* Stored data:
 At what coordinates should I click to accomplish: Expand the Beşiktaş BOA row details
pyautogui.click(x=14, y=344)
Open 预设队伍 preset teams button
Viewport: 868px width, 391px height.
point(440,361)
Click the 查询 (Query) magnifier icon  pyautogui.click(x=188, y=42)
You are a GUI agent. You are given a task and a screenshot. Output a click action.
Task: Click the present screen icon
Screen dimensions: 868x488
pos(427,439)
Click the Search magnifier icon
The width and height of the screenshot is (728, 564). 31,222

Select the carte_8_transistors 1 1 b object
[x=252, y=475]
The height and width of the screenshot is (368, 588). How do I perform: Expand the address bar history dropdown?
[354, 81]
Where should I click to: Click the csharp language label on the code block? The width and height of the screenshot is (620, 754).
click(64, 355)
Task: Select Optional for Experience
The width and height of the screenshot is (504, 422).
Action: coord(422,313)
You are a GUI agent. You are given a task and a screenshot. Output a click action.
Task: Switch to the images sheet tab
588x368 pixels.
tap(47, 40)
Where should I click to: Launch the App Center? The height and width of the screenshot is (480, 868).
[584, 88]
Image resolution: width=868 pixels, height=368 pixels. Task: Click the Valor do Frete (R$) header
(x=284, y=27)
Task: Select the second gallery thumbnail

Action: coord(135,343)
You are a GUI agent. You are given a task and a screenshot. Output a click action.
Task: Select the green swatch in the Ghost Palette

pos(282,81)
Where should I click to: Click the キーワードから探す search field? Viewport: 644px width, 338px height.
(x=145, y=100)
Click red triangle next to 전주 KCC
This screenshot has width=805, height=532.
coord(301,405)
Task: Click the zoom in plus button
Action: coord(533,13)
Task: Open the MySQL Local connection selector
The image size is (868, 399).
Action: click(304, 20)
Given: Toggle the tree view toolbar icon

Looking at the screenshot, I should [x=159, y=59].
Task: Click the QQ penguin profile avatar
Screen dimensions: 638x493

* Task to carry out: Reproduce every line of the records containing the string "Open".

* Exercise result:
Open 预设队伍 preset teams button
Task: Open the MySQL Local connection selector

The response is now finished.